Imperial War Museum’s World War II and Holocaust Galleries bring the horrors of war to life through personal stories and intimate details

Overhead footage of the Battle of Britain and the Blitz, interspersed with calm skies, help set the scene in a gallery on what the war meant for Britain, part of the IWM Second World War Galleries, designed by Ralph Appelbaum Associates.
Overhead footage of the Battle of Britain and the Blitz, interspersed with calm skies, help set the scene in a gallery on what the war meant for Britain, part of the IWM Second World War Galleries, designed by Ralph Appelbaum Associates. Credit: Photo © IWM Second World War Galleries.

A V1 flying bomb deftly links the Imperial War Museum London’s new £30.7 million Second World War and Holocaust Galleries both spatially and thematically. It hangs in a void cut between the stacked exhibition spaces, representing both the source of so much aerial destruction, and the forced Jewish labour who were compelled to dig the tunnels where the bombs were made.

This is typical of the thought behind the 3,000m2 galleries, a massive undertaking which has been delivered with sensitivity and aplomb. Coming at a point when the events of those times are passing out of living memory, this feels like a very important endeavour. This is especially the case given that understanding of the Second World War, and its connection with the Holocaust, is somewhat hazy – a recent YouGov poll found that only 58% of 16-26 year olds realised that Japan was Britain’s enemy.

Surprisingly, this is the first museum to present both subjects under the same roof. Clearly there is a need for the story to not only be told, but to be told in a way that reveals its complexities, however difficult, rather than relying on easy short hand. Two of the main achievements are to show the war in a truly global context, and to reveal the narrative of both galleries through the personal experiences of those who were involved. Importantly, this is done through contemporaneous accounts, never with the benefit of hindsight.

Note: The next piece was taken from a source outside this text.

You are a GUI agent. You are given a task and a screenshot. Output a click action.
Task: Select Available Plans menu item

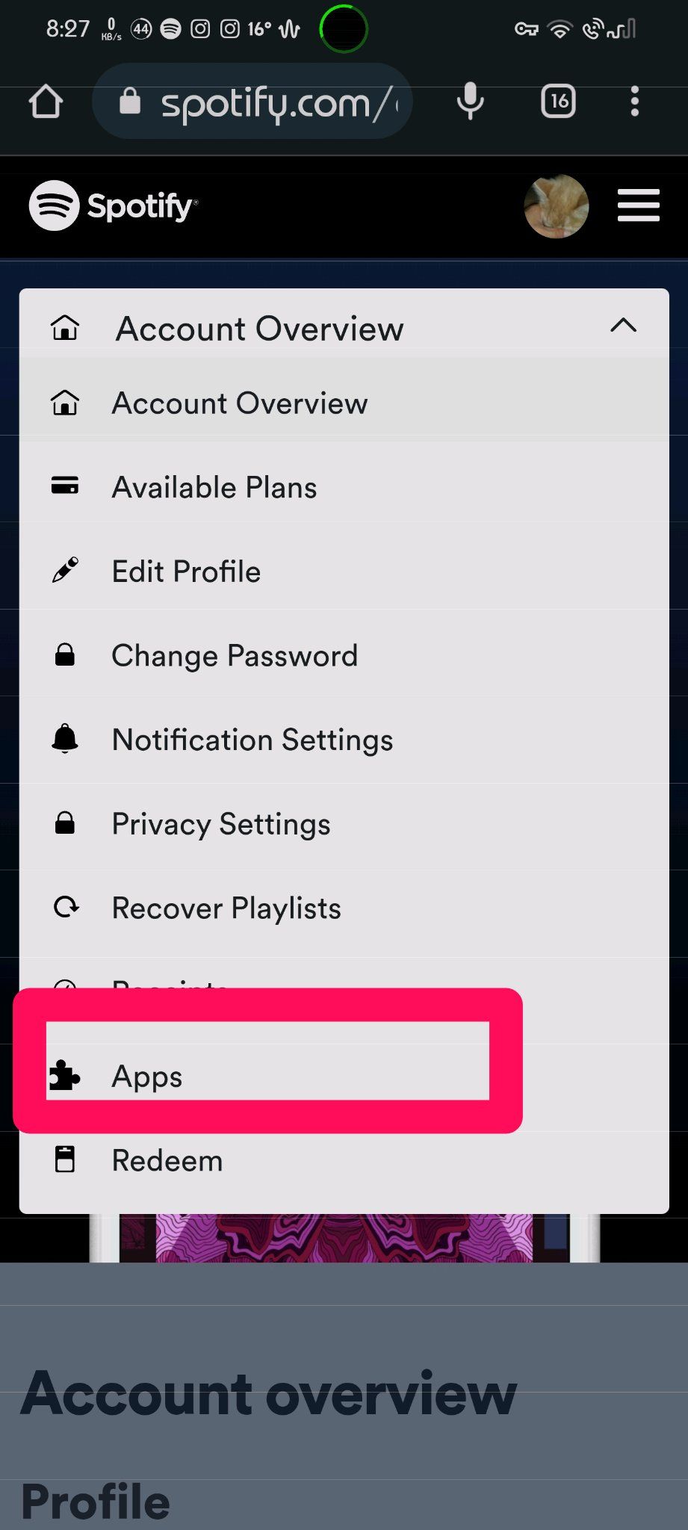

The success of the galleries is also down to the exhibition design teams involved – Ralph Appelbaum Associates with Dannatt Johnson Architects (Second World War) and Casson Mann (Holocaust) who have used their skills to fulfil these key curatorial themes. The designers have spent more than five years on the project, processing the huge amount of material and working with the curators to draw out the stories and present them in the most appropriate, and compelling manner.

‘We could have filled the whole building with the stories the museum wanted to tell,’ said Patrick Swindell, director of Ralph Appelbaum Associates (RAA), adding that the big challenge was creating a coherent experience from this vast narrative scope.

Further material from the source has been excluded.